Very soon after the announcement by the IOC, the Australian Federal Government recognised that the security of the games would be beyond the resources of the host jurisdiction (New South Wales) and would require pooling of resources from other organisations including the Australian Defence Force (ADF). The ADF support to the Olympics was named Operation GOLD and commenced in 1998. Op GOLD employed 5622 ADF personnel in a variety of security and non-security roles. These were broken down into two joint task forces (JTF). The larger of these was JTF 112, which contained the bulk of the ADF commitment and was responsible for a wide range of support including transport and general security. It was the public face of the ADF commitment with uniformed service personnel wearing the round white Op Gold patch being seen at the various Olympic venues and activities.
Leading Seaman Musician Matt Jessop and Able Seaman Musician Ken Ellis, sailors deployed with JTF 112 as part of Op GOLD, hold US Paralympian Erin Popivich high at the closing ceremony of the Paralympic Games in Sydney 2000. The Operation GOLD patch worn by Australian Defence Force personnel who formed part of JTF 112 can be seen on LSMUS Jessop’s sleeve. Design detail on the right.

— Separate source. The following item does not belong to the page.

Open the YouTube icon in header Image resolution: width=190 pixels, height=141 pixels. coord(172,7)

But, watching from the shadows was the second task force, JTF 114 commanded by Brigadier Phil McNamara, Commander Special Forces. JTF 114 was the principal CT capability provided by 2 SAS Sqn, which along with Black Hawk helicopters from 5 Aviation Regiment and a response company from 4 RAR (Commando) who would be used to provide a cordon around any incident site. Together these units formed the TAG and were known as JTF 643 and optimised for CT coverage of the Sydney area during the games.
Special Operations, JTF 114 Olympic pin featuring the Australian Special Operations Griffin holding an Olympic torch presented to the TAG and the patch worn by the TAG snipers around the holding area during their deployment in the Counter Terrorist Squadron during the Sydney Olympic Games.

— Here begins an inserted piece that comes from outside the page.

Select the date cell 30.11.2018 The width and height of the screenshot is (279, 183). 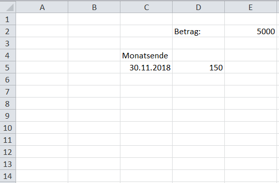click(x=146, y=67)
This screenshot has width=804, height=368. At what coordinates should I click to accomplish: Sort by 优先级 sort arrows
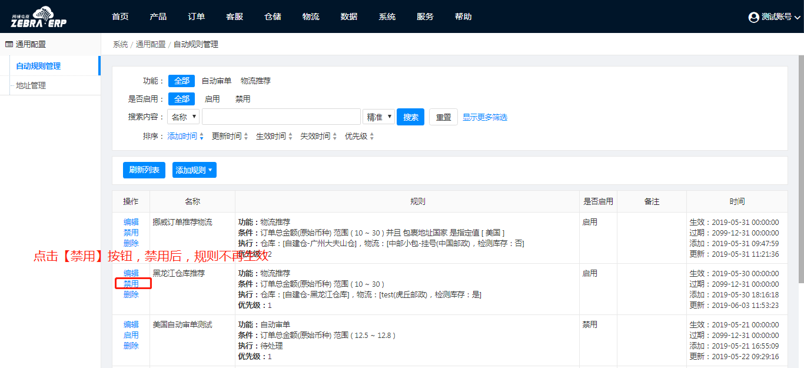[x=371, y=137]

JTF 114 preparation for the Olympics had begun well in advance of the game and six months before the opening ceremony, the CT squadron moved to Holsworthy barracks on the outskirts of Sydney to commence the final build up. Special training facilities were constructed in Holsworthy; at the Naval base HMAS Waterhen on the shores of Sydney harbour and another for launching SUR operations out to sea. The TAG refining their ‘ship underway’ drills, familiarised themselves with potential targets and conducting a variety of exercises based on Olympic venues and events. During the two weeks of the games, the SAS soldiers had full accreditation, with unrestricted access to all areas, allowing them to gain ‘situational awareness’ by moving discretely through the various venues and events as the games unfolded.
Squadron photograph of 2 SAS Squadron with members of the NSW Police whilst serving as the TAG for the 2000 Sydney Olympic Games.
The Sydney Olympics concluded without major incident and had been a valuable operation for the SASR and Special Operations Command. A new skill set was developed based on hostage rescue scenarios within a chemical, biological or nuclear weapons (CBR) threat environment. This resulted in the formation of a Joint Incident Response Unit (JIRU) to combat a CBR or ‘dirty bomb’ threat. JIRU became part of Special Operations Command and eventually evolved into the Special Operations Engineer Regiment. It was also recognised that a second CT capability would be needed to deal with incidents elsewhere, possibly even overseas. During the Olympics this role was performed by 3 SAS Squadron (JTF 644) located in Swanbourne and eventually assumed by 4 RAR (Commando), now redesignated 2 Commando Regiment and who now hold full responsibility for the east coast CT responsibility in the form of TAG-E.